In the past few years, the Supreme Court had decided scores of appeals brought either by
the employees or the establishments regarding the status of the contract workers and the
demand for their absorption. Though the constitution bench decision in the Steel Authority
of India (SAIL) case in 2001 was deemed to have settled the question, the last word has not
been said, as the judgement itself is one of the most-misunderstood ones, and has led to a
lot of appeals.
The confusion relating to workers in the context of the provisions of the Contract Labour
(Regulation and Abolition) Act, the Industrial Disputes Act and the SAIL judgement was
evident in two cases dealt with by the Supreme Court in recent days. In the fi rst case, Sarva
Shramik Sangh vs Indian Oil, the union representing the workers of the canteen in Mumbai
succeeded in its appeal. They had alleged that the contract between the corporation and
the canteen contractor was a sham and their demand for absorption should be referred to
an industrial tribunal.
The Bombay High Court had asked the central government to consider their request for
reference. But it rejected the request on the ground that “the workers were not appointed
by the management of the corporation but were engaged by the contractor holding a valid
and legal contract.” This was challenged by the workers in the high court, but their petition
was dismissed. Therefore, they appealed to the Supreme Court. It asked the government
to reconsider its decision.
The crucial question in this case was whether the workers were contract labourers or
not. This question should have been decided by the tribunal. However, the government
answered this question on its own without referring it to the tribunal for a decision on
merits. This was unlawful. If there is a dispute which should be referred to the tribunal
under Section 10(1) of the Industrial Disputes Act and the government declines to do so,
the court can direct the government to make the reference.

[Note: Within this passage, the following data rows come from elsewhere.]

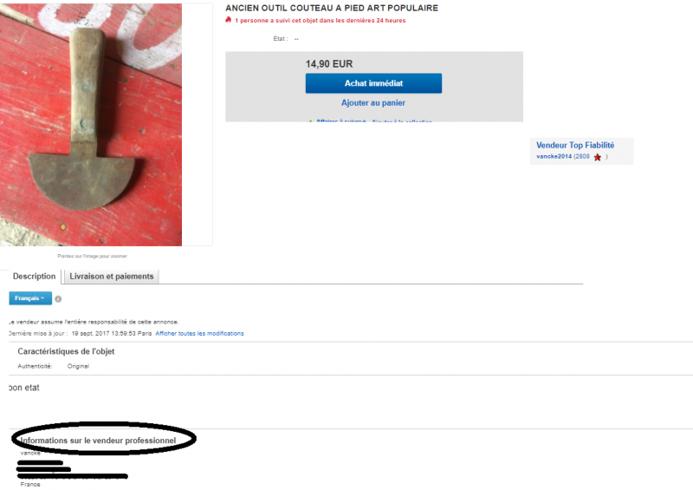The image size is (693, 490).
Task: Click the partially hidden Affaires à suivre link
Action: [340, 121]
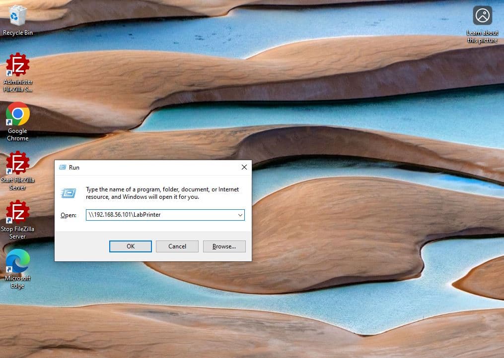Screen dimensions: 504x358
Task: Select the Stop FileZilla Server shortcut icon
Action: (18, 212)
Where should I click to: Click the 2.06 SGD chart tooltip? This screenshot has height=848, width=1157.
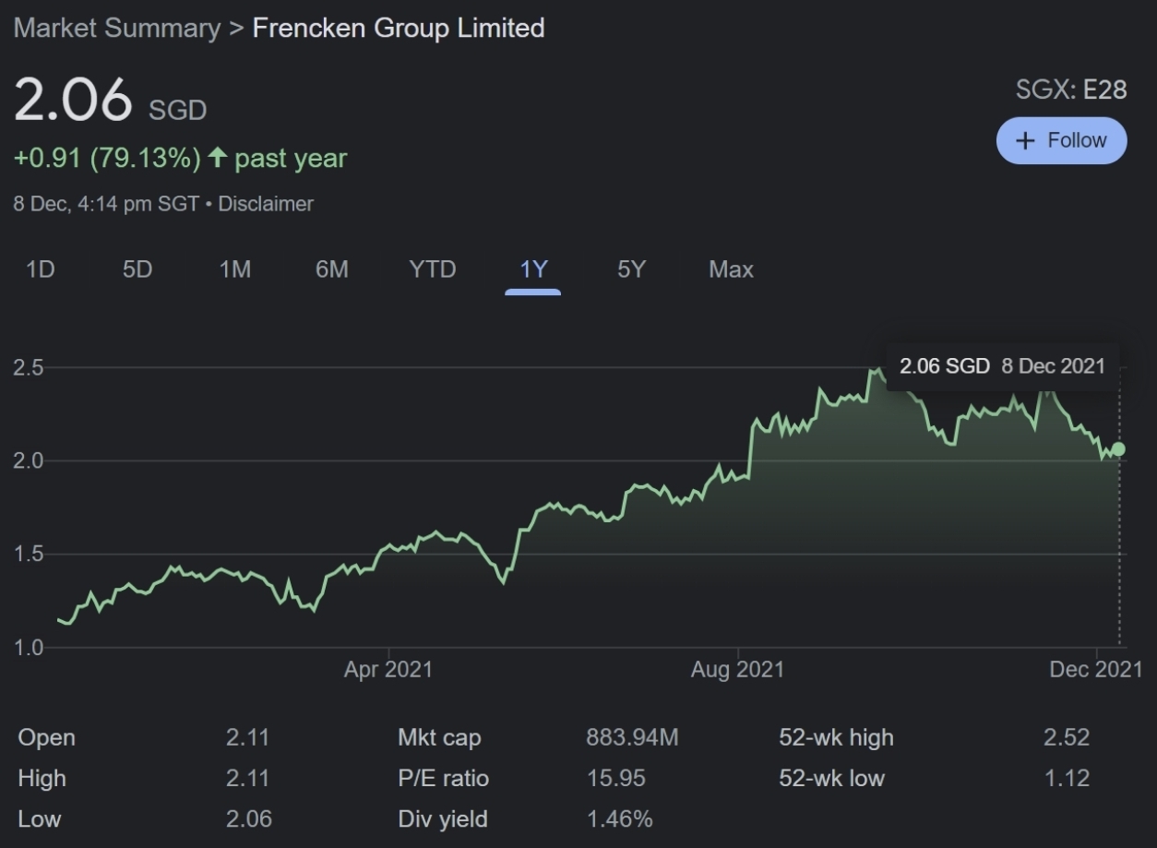(x=1002, y=366)
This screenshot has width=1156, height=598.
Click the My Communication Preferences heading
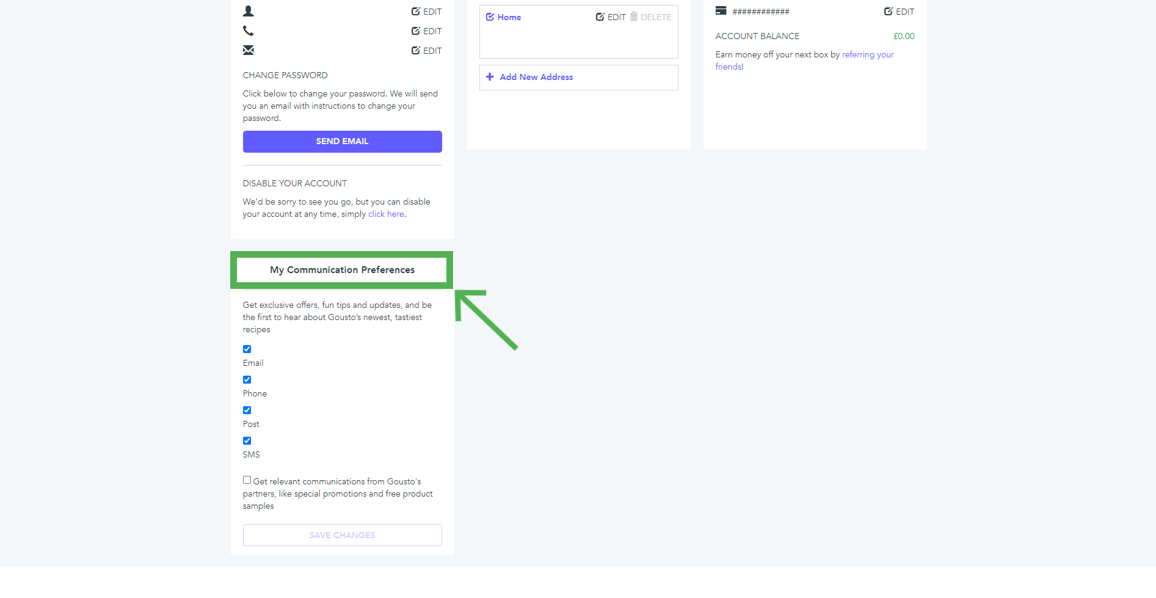click(342, 270)

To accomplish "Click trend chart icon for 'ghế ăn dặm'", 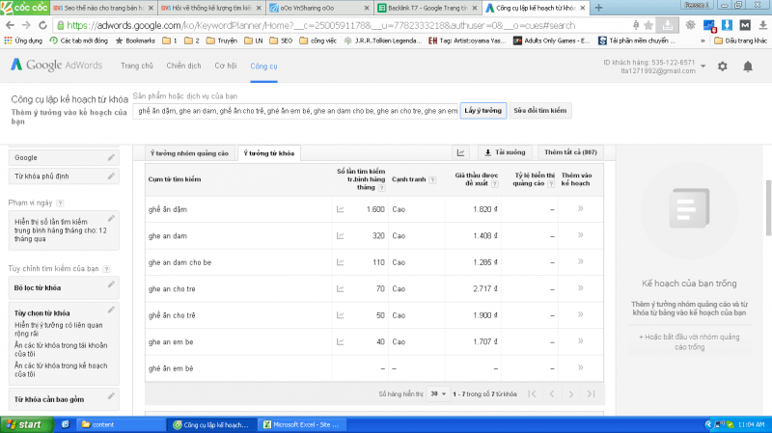I will click(340, 208).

The Supreme Court listed four situations when the court can order the government to
make a reference:
1. When the government cites irrelevant and extraneous grounds,
2. When it prejudges the merits of the dispute,
3. The refusal is mala fi de, and
4. When the government ignores the failure-report of the conciliation offi cer.
In spite of the much-misunderstood judgement in the SAIL case, the contract workers have
at least three remedies, and the Indian Oil judgement cites them. It says that when the
case of the workers is that the contract was bogus, they could demand that they should
be declared as direct employees of the principal employer. Secondly, if that contention
Contd...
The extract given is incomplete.